De acordo com o Decreto nº 10.388/2020, que regulamenta a Política Nacional de Resíduos Sólidos (PNRS), os medicamentos vencidos ou em desuso descartados pelos consumidores em farmácias com coletores são retirados por distribuidoras e devolvidos aos fabricantes e importadores. Estes, por sua vez, são responsáveis por encaminhá-los para destinação final ambientalmente adequada, como incineração, coprocessamento ou aterros sanitários de classe I, devidamente homologados pelas autoridades ambientais.

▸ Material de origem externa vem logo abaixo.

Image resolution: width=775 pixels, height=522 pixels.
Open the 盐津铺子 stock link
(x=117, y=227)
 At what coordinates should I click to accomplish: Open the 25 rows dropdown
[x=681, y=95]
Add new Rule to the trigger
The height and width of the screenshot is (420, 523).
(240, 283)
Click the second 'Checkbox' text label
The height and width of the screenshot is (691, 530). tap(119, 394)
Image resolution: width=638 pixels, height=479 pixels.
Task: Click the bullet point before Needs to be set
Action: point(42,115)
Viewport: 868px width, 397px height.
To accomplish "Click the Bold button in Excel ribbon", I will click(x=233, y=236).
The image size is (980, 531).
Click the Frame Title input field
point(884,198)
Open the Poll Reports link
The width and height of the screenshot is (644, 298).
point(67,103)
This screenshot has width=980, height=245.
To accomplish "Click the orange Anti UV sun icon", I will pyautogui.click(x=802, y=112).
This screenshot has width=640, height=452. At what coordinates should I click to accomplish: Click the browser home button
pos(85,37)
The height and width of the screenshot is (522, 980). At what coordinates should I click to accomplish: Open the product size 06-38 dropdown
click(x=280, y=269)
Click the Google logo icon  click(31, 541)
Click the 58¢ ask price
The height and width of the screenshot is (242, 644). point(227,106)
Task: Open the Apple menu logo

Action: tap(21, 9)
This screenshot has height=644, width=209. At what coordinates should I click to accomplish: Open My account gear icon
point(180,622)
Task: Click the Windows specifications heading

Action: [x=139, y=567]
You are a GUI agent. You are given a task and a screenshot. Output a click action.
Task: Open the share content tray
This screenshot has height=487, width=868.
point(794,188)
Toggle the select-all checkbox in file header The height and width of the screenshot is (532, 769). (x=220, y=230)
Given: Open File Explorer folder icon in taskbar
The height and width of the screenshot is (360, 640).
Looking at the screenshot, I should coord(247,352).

“Os consumidores têm papel essencial para garantir o descarte adequado dos medicamentos e suas embalagens. É preciso que todos tenham essa consciência. Os resíduos não saem do nosso planeta, só mudam de CEP. Isso significa que todo produto descartado de forma inadequada permanece no ambiente, afetando ecossistemas inteiros. No caso de medicamentos, que são compostos químicos potencialmente perigosos, o risco é ainda maior devido à sua capacidade de se espalhar e persistir na natureza”, destaca Juan.
O especialista ainda acrescenta que tratar do tema sustentabilidade é pensar sobre responsabilidade com o futuro. “Sustentabilidade é você usar os recursos que tem agora e deixar para o próximo. Nós temos que deixar um planeta melhor e mais rico do que a gente está recebendo para as futuras gerações”, finaliza ele.